I read many papers using PCA to show different clusters of the population but hard to see a step-by-step guide for a beginner like me. Here’re the steps I did.
I use mainly plink (version 1.9) and R (simple plot) on The Phase 2 HapMap as a PLINK fileset. The dataset can be download at http://zzz.bwh.harvard.edu/plink/res.shtml
Entire HapMap (release 23, 270 individuals, 3.96 million SNPs)

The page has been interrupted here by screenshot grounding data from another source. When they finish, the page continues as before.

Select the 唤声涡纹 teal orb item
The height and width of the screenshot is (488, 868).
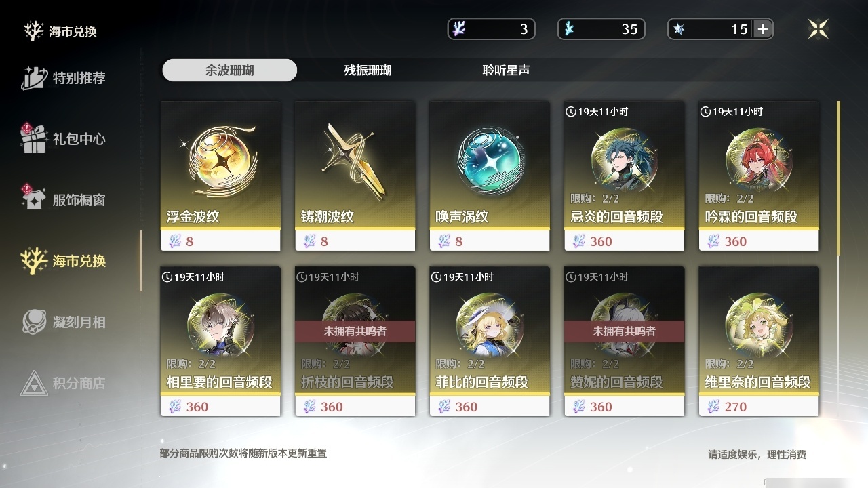click(x=490, y=176)
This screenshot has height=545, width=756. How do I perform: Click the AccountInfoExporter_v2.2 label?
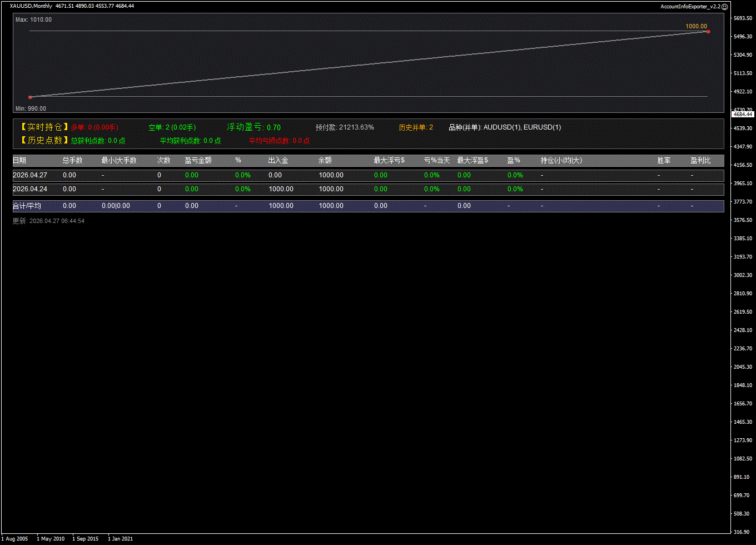pos(690,7)
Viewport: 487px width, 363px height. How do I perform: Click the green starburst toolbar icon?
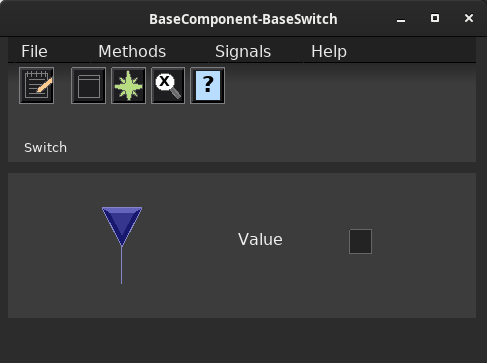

– CEU (release 23, 90 individuals, 3.96 million SNPs)
– YRI (release 23, 90 individuals, 3.88 million SNPs)
– JPT+CHB (release 23, 90 individuals, 3.99 million SNPs)
Since the dataset is already in plink format, I can simply run it against plink.
278673251 Sep 2 2008 hapmap_r23a.bed
114426472 Sep 2 2008 hapmap_r23a.bim
7470 Sep 2 2008 hapmap_r23a.fam
Step 1 :
You may get the following error when running the data directly by using plink
Error: .bim file has a split chromosome. Use –make-bed by itself to remedy this.
We can fix this by running the following:
plink --bfile hapmap_r23a --make-bed -out hapmap_r23a_sorted
Step 2 (QC):
You remove any individuals who have less than, say, 95% genotype data (–mind 0.05) and snps with a MAF<0.01 and a HWE P-value<0.00001 as well as a genotype failure rate greater than 0.1 are also removed.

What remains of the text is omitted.